The trade-off is needing to have your wits about you, because you’ll likely be making lots of tiny ‘pivots’. They’re far less dramatic than they are when you’re funded, but your uncompromising vision can sometimes blind you to the need to change. You have to keep your finger on the pulse of the market/community you plan to serve. Otherwise, you can look up two years into your project and see someone already did it way better than you.
To give an example, one of my companies (a social community of music lovers) was covered in Mashable one month before Spotify was even available in the US. Spotify isn’t a competitor, but we now integrate them into our products. Things change quickly.
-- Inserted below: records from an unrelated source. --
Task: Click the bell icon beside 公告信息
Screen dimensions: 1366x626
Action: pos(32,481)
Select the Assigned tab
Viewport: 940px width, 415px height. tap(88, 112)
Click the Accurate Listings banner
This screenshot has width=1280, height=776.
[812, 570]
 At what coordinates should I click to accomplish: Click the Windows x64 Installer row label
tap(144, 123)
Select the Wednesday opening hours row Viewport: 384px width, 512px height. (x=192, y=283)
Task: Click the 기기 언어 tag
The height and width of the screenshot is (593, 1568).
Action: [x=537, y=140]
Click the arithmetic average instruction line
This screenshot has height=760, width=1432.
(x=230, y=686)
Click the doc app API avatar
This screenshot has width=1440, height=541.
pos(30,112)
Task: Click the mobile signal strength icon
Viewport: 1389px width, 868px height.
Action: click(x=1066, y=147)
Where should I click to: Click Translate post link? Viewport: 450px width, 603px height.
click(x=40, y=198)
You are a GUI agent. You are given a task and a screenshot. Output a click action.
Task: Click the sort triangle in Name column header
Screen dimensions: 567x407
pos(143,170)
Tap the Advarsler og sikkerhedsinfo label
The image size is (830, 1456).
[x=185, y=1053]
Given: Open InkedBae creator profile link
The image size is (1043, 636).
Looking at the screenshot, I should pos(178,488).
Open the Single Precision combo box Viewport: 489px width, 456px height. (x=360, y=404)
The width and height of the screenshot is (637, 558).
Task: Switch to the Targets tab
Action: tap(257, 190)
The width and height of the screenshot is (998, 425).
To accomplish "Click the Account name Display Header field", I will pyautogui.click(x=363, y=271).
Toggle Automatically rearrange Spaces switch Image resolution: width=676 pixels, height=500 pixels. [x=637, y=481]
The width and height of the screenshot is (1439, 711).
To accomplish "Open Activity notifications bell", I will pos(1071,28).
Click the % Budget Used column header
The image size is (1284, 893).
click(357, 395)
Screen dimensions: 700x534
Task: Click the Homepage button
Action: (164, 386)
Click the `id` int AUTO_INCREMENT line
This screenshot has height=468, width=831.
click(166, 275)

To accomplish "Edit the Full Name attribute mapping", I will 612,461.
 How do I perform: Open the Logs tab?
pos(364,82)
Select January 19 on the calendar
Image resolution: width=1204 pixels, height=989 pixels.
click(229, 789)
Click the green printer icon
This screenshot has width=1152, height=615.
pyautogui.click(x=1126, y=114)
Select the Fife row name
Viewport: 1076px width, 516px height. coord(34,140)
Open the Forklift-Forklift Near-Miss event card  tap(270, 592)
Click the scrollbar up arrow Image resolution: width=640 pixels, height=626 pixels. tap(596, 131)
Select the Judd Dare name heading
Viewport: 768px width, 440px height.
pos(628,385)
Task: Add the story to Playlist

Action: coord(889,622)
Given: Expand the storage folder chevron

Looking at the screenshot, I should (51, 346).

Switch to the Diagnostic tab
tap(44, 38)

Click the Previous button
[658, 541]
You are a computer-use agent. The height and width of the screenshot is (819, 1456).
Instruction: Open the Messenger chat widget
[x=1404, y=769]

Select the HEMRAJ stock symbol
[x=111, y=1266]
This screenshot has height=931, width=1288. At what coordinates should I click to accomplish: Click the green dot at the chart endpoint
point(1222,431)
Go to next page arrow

You also have to hold your idea with open hands. Having the patience to work on it over time also means it’s possible that someone could execute your idea before you can.
In this context, I believe the ideas are more important than the people who execute them, and I always have. If someone else executes on a great vision and solves pain points, good on ’em. I’ll reconsider what the best use of my time might be.
Value Partnerships and People
One of the best decisions we made with MusicGrid.me was partnering with Criminal Records. We spent a significant amount of cash (from one of my other companies) on getting a proper contract drawn up for a year-long partnership with no concrete solutions in mind. Why? Because we wanted to work together, but weren’t sure what it looked like, and we wanted to know our time together would be valuable and protected.
It’s like getting to work on product/market fit with your ideal customer with no competition.
It led to lots of conversation and a few proof-of-concepts. By being in the right relationship, we were able to discover a component of their business that we could quickly take on—without sacrificing any existing product vision—in a way that worked out for both parties. They’re saving a bunch of money, and we’re getting fairly compensated for it. We’d have never known about that opportunity had we not been in that partnership.
Beyond those types of relationships, it’s also important to to know yourself and how tied you are to “your” idea. If these companies or products were to grow to the point that people would need to be hired, one of two things would happen:
- I’d hire self-starting people who didn’t need much oversight, and pay them fairly, and hope revenue continues to grow.
- I’d hand the entire project over to a more capable person to grow the company.
In either case, I’d have to prioritize other peoples’ money over my own. You can’t ask people to take off with something and pay them poorly.
I think there’s a common idea that, since I thought of the idea, I should always get the lion’s share of the money. I think that’s a great way to cripple your idea. If you find great people, give them ownership, trust them, and be transparent. Protect yourself with a fair contract, negotiate fair compensation for your work, vision, and guidance, and then let it go.
Part-time entrepreneurship is a valid path for executing your ideas if you can be disciplined, patient, and open to involving others. You can’t be worried about people “stealing your ideas”. Share them, talk about them, work on them, and find like-minded people who identify with them.